(Bloomberg News) California's ratings outlook was revised to positive from stable by Standard & Poor's as the most-populous state prepares to sell $2 billion in general- obligation bonds.
The state's A- long-term and underlying ratings on $73.4 billion of general-obligation debt was affirmed, S&P said today.
California is poised to receive a higher rating if its revenue comes closer to projections in Governor Jerry Brown's budget, S&P said. Brown is promoting a November ballot measure that would raise income taxes on people who earn more than $250,000, and increase sales taxes statewide, to avoid further cuts to education.
"Barring any other credit deterioration, we think the state is poised for credit improvement -- and potentially a higher rating -- pending its ability to better align its cash performance and budget assumptions," said Gabriel Petek, an S&P analyst, in a written statement. "By downsizing its spending base, the state has corrected a significant portion of its budget imbalance."
The improved credit outlook comes as the state prepares to sell $2 billion of general-obligation bonds March 1 and as much as $1 billion of cash-flow notes Feb. 22.
S&P's California rating is its fourth-lowest investment grade, and the lowest of any state. Moody's Investors Service gives it an A1, the second-lowest after Illinois.
A California general-obligation bond sold in March 2010 and due in 2022 yielded about 75 basis points more than an index of AAA rated 10-year securities on Jan. 30, according to data compiled by Bloomberg. That's down from 170 basis points after the sale and less than the 109-point two-year average. A basis point is 0.01 percentage point.
State and local debt of California returned a total of 14.8 percent last year, according to a Bank of America Merrill Lynch index.

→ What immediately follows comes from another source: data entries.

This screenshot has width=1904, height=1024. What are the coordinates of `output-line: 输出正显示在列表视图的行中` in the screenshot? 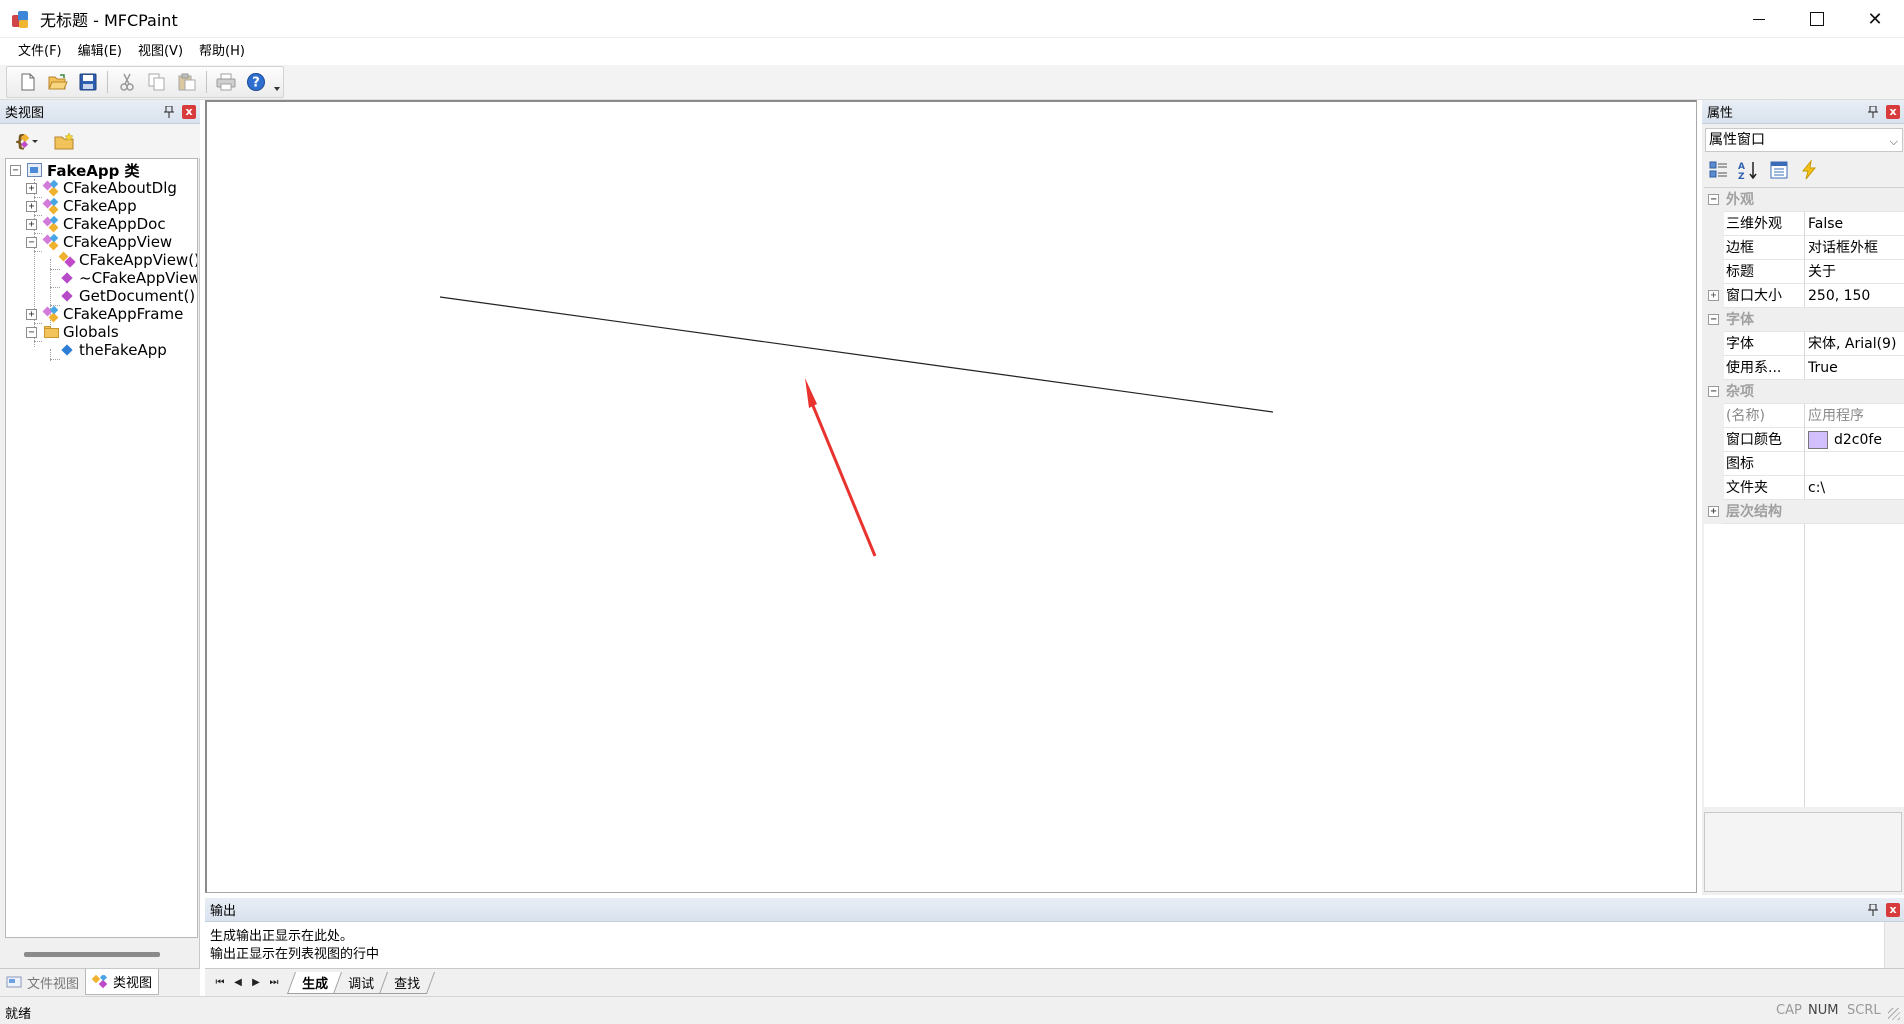 It's located at (295, 954).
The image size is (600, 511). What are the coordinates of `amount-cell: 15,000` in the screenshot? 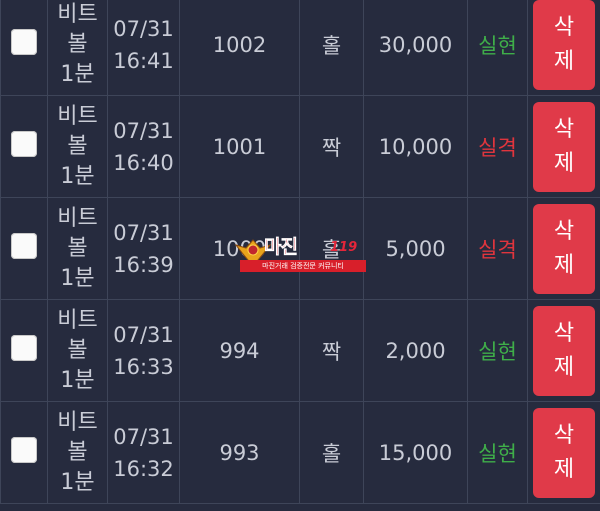 It's located at (416, 452).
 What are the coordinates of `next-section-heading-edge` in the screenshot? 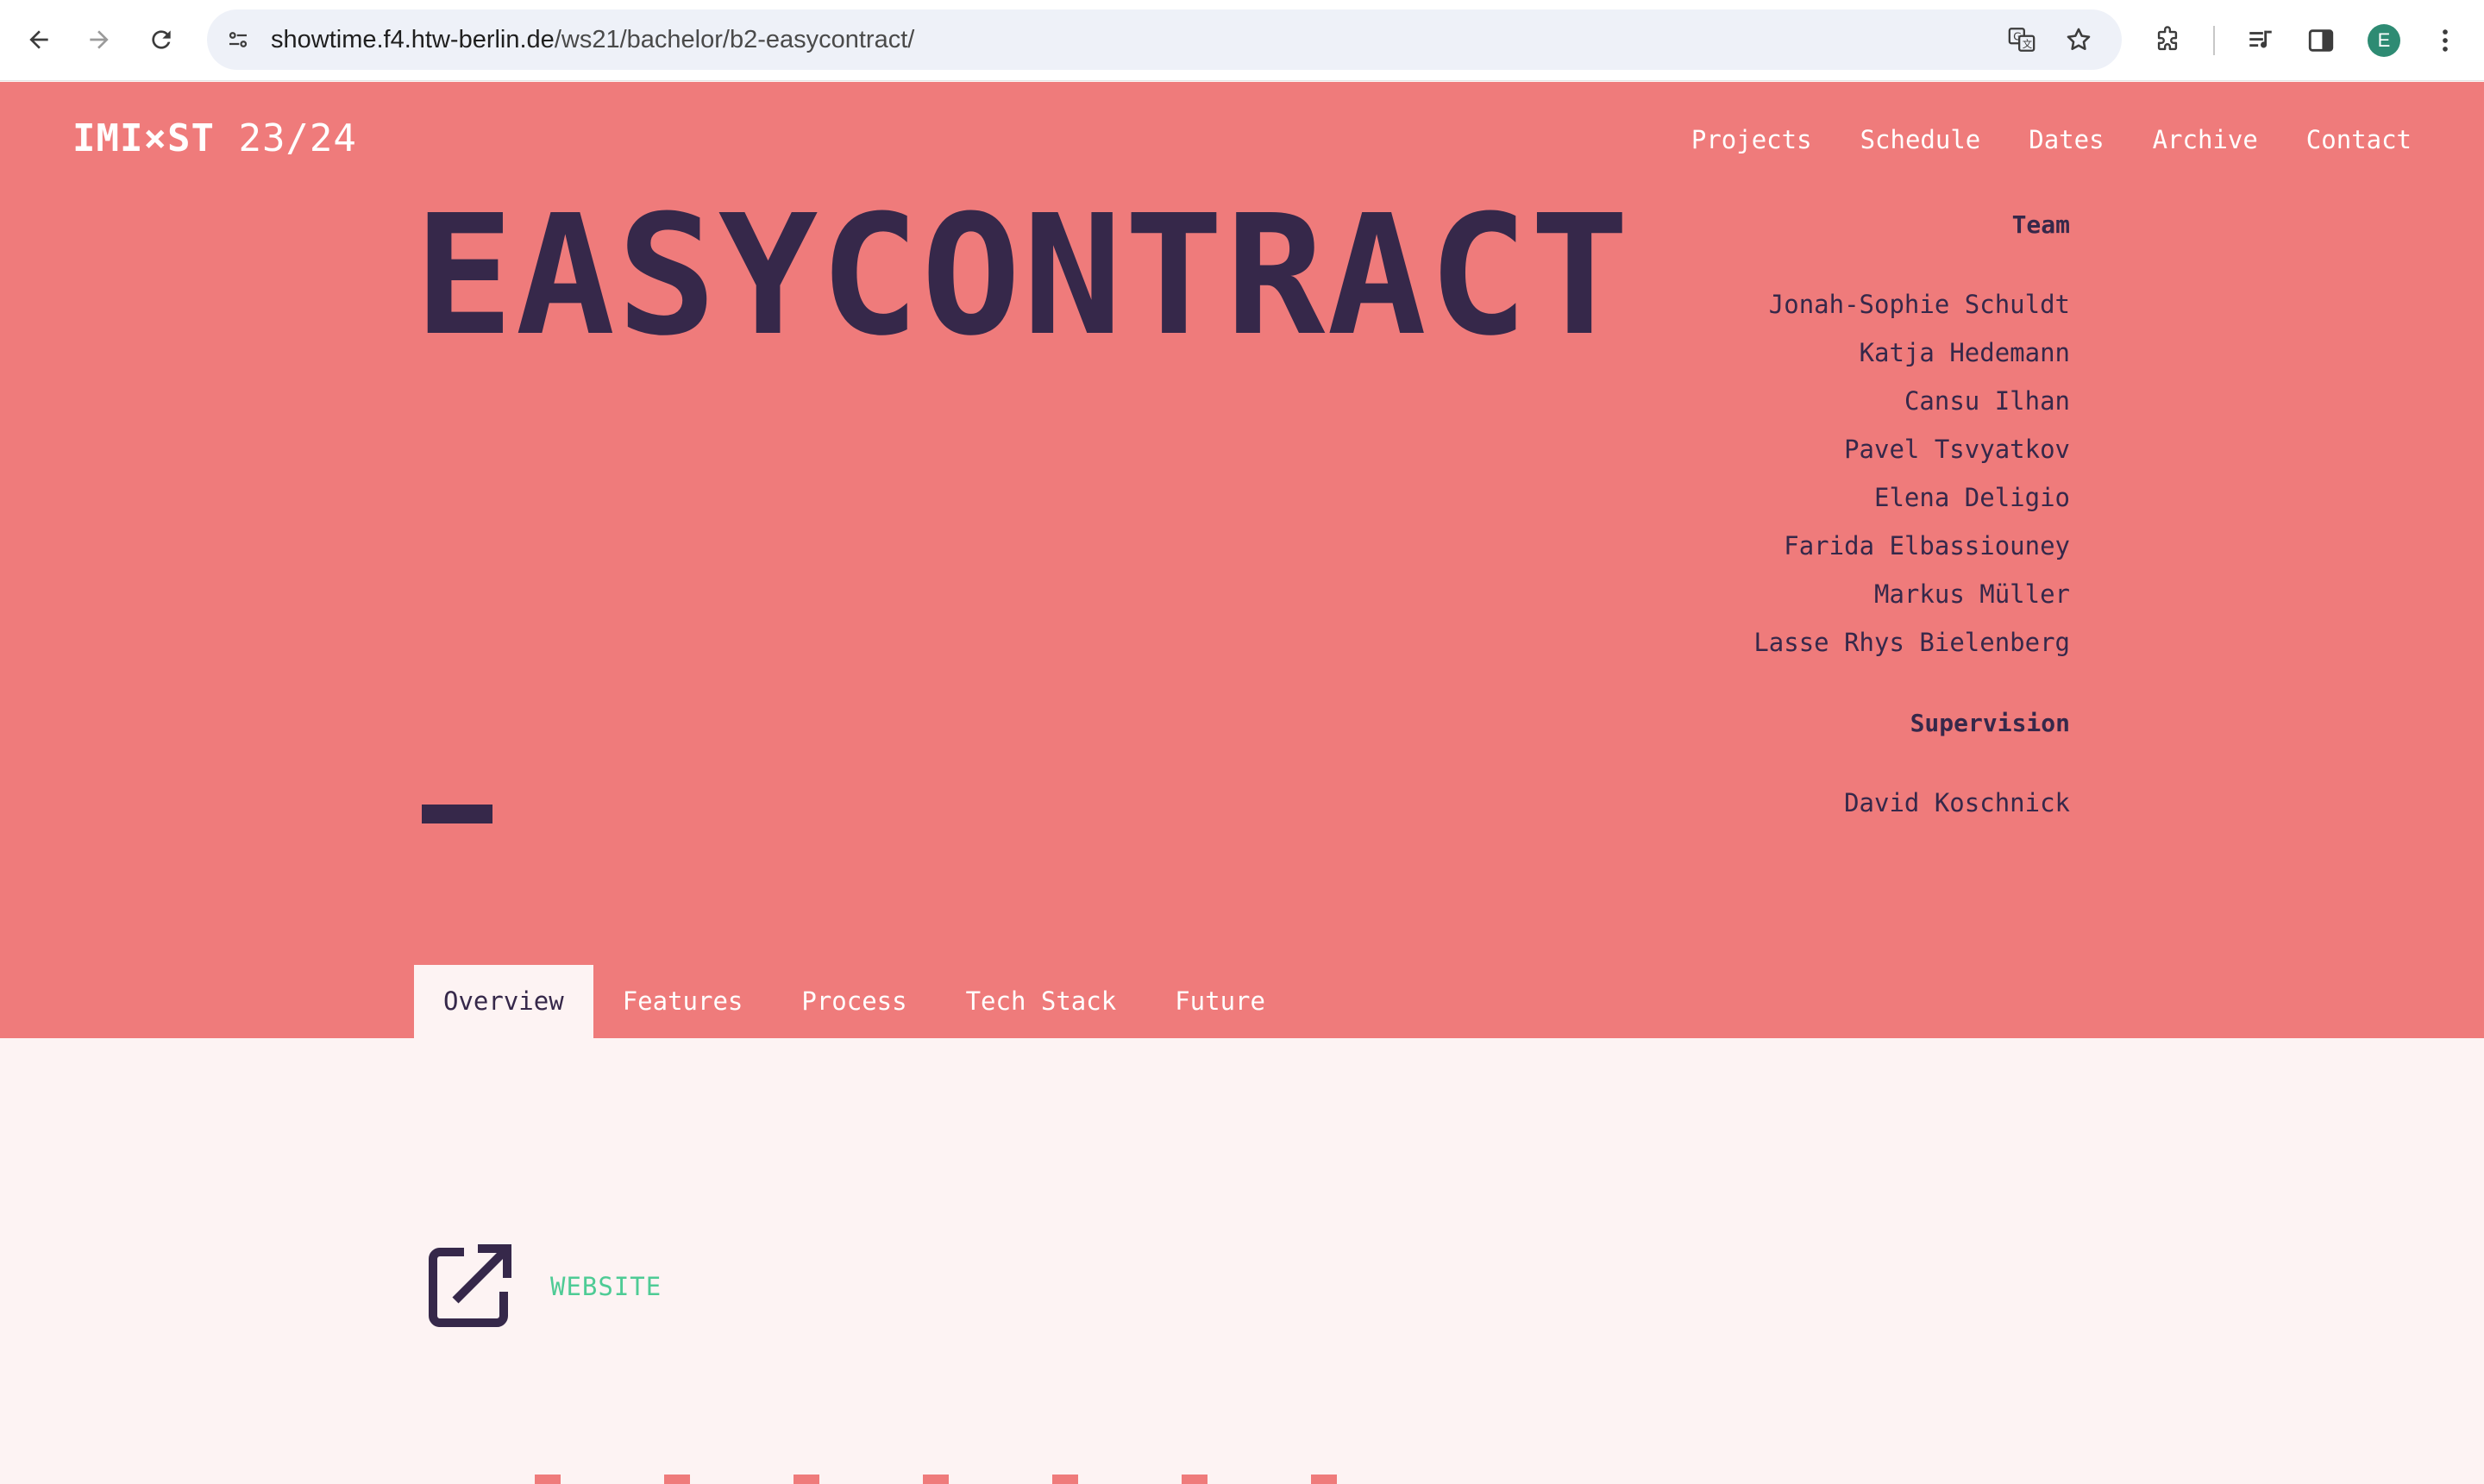 It's located at (936, 1480).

That's more than the 11.2 percent for the full $3.7 trillion municipal market, the 9.8 percent for U.S. Treasuries and the 7.5 percent for investment-grade company debt.
"Whenever ratings agencies take positive action, ultimately it should accrue to the benefits of taxpayers by constraining borrowing costs," said Tom Dresslar, a spokesman for state Treasurer Bill Lockyer, in a telephone interview.